▸ **Information provided**:
● ● ● ● ●

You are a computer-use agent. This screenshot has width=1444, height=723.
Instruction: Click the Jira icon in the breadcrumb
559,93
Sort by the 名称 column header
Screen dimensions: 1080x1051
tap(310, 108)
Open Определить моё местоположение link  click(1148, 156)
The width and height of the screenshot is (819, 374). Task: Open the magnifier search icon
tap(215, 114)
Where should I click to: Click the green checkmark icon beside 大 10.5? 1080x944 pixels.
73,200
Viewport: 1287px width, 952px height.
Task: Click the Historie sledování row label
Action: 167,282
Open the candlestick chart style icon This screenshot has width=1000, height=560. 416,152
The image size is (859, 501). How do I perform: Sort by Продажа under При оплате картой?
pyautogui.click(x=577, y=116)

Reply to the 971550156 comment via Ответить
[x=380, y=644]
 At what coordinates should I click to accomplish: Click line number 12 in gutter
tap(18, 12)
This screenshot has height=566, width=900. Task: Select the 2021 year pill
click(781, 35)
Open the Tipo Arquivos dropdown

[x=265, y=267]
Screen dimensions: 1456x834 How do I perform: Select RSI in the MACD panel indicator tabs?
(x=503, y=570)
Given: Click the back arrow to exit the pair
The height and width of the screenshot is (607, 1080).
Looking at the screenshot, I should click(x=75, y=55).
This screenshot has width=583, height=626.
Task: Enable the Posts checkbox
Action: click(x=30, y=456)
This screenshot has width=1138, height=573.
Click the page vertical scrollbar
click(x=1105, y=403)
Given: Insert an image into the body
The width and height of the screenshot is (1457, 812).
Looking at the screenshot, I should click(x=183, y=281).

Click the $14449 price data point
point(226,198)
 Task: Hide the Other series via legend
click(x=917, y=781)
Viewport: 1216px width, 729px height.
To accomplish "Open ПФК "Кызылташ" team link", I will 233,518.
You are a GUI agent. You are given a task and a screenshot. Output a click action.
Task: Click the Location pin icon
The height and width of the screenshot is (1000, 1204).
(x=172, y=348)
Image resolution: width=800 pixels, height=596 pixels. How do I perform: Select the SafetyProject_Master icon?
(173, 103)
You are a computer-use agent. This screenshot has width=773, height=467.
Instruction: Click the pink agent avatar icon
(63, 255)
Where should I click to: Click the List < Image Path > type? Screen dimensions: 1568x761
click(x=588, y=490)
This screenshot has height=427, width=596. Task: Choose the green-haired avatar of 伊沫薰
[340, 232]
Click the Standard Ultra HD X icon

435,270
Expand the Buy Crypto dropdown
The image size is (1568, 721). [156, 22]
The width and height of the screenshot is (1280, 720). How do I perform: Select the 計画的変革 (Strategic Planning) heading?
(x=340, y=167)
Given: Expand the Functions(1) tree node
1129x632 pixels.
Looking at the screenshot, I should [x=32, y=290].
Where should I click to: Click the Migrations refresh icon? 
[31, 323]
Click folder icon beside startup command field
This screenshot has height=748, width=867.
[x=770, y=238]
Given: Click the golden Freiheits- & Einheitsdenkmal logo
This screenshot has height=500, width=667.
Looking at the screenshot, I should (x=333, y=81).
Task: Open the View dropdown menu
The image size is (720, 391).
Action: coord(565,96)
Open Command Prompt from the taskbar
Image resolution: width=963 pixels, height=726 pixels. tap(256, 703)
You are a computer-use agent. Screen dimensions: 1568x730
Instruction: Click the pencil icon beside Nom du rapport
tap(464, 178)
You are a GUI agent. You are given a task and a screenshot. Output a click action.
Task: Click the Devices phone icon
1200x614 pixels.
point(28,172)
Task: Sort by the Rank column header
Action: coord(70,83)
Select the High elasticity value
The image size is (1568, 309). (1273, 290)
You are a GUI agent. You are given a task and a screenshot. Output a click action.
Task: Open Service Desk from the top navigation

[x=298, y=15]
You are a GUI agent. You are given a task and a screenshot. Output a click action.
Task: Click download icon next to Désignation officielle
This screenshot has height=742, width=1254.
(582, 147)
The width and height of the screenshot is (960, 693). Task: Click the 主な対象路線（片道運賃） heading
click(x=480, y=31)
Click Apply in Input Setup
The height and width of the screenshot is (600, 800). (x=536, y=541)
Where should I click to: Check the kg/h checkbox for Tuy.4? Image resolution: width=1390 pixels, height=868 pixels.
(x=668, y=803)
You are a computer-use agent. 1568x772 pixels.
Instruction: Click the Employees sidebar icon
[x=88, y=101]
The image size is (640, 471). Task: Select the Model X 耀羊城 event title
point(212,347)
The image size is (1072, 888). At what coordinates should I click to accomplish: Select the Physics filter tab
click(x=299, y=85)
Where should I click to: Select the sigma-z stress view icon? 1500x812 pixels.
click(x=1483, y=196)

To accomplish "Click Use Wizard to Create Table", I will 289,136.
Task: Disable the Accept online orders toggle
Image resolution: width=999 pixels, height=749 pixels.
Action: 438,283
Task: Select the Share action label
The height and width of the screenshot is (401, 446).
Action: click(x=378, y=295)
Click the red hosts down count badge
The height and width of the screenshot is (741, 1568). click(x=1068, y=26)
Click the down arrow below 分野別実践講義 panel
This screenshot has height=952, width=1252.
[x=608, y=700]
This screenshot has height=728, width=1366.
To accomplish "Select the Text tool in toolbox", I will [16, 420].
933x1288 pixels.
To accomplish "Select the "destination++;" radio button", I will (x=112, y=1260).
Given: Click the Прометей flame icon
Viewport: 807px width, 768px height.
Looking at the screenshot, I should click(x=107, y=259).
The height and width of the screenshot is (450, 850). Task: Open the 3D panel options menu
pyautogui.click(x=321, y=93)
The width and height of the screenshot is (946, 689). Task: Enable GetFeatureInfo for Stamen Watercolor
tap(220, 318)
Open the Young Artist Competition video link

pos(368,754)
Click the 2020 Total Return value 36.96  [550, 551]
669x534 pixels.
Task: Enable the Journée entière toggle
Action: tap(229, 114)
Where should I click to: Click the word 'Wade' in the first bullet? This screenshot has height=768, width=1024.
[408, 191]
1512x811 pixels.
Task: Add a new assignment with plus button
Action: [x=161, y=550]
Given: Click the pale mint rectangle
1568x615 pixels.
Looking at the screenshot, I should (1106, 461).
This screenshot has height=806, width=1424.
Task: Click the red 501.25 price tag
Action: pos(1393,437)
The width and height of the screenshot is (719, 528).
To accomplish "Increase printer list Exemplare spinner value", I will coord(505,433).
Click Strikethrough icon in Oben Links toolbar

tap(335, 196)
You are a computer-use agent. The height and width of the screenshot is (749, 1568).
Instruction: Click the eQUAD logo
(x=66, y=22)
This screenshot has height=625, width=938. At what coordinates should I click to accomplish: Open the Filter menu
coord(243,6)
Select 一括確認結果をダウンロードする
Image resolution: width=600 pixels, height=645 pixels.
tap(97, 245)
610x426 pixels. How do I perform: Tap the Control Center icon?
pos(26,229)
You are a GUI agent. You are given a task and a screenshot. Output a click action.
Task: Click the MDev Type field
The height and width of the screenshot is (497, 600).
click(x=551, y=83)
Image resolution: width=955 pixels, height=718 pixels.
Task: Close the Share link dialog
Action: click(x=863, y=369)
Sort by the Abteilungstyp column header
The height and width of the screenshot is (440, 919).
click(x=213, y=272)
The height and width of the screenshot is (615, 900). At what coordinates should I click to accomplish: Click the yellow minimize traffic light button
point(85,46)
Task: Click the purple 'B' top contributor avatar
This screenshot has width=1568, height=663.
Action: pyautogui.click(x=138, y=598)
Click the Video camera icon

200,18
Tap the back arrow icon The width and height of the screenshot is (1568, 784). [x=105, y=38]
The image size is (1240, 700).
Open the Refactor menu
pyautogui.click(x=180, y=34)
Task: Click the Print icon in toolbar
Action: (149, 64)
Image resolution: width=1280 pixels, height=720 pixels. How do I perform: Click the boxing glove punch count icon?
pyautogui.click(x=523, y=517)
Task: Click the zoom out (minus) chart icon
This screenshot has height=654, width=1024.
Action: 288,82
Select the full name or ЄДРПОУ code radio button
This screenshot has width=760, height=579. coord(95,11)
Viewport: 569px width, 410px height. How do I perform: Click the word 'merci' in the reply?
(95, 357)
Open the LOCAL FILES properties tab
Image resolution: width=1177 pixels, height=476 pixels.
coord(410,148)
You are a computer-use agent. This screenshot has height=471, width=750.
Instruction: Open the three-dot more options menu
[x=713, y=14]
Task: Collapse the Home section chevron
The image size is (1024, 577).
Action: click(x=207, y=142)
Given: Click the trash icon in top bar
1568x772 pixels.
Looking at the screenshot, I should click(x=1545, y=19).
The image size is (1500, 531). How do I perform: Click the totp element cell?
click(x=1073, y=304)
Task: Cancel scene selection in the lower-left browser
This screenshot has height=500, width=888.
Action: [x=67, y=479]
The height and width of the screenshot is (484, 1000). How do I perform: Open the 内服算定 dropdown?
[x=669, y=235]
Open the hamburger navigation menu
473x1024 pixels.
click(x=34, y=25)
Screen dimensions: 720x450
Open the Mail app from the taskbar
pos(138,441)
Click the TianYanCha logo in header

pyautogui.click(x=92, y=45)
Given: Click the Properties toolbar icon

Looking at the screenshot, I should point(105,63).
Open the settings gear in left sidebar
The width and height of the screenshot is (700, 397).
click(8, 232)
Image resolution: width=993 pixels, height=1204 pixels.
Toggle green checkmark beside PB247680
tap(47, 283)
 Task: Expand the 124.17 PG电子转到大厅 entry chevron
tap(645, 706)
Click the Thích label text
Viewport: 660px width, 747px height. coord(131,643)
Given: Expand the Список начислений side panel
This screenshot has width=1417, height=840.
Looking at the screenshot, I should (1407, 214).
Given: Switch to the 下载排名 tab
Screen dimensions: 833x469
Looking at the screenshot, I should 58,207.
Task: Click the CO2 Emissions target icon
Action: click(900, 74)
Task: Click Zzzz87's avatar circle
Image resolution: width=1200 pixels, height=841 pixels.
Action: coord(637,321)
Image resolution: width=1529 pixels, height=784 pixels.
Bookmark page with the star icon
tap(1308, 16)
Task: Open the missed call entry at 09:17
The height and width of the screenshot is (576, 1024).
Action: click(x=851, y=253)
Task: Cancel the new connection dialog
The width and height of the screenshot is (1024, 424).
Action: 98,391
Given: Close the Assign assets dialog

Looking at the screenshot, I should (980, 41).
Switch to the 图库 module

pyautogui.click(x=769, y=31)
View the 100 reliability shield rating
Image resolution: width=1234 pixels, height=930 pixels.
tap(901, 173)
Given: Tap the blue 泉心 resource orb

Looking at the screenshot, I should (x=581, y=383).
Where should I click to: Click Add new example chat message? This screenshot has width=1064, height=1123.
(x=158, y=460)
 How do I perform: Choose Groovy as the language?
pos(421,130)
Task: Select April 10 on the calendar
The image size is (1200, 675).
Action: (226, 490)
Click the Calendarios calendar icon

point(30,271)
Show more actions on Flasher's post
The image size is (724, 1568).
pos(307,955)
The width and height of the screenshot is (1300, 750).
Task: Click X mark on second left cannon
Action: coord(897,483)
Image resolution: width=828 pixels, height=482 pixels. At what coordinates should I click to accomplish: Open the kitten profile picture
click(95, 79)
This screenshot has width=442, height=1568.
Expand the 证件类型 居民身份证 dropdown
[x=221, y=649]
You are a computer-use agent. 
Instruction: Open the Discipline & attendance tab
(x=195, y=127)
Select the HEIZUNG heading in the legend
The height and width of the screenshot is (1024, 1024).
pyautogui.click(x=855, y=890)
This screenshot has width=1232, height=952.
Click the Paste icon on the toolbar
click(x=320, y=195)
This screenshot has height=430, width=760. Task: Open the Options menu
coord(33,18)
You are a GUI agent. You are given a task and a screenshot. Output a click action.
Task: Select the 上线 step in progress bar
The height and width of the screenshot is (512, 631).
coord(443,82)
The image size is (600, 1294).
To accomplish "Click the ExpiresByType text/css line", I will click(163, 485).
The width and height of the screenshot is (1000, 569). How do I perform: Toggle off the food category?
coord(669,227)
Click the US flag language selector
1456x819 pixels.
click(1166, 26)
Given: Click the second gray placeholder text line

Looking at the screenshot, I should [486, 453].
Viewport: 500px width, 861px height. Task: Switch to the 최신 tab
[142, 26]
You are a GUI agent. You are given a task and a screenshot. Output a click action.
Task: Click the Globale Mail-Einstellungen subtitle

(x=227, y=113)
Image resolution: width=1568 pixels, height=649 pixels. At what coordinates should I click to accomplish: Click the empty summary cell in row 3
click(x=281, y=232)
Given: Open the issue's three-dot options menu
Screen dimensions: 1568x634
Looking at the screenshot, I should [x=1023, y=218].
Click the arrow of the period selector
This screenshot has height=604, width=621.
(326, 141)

● ● ● ● ●

▸ **What this task involves**: The answer must be a single number: the count of lines above that contain "back".

▸ **Written answer**: 2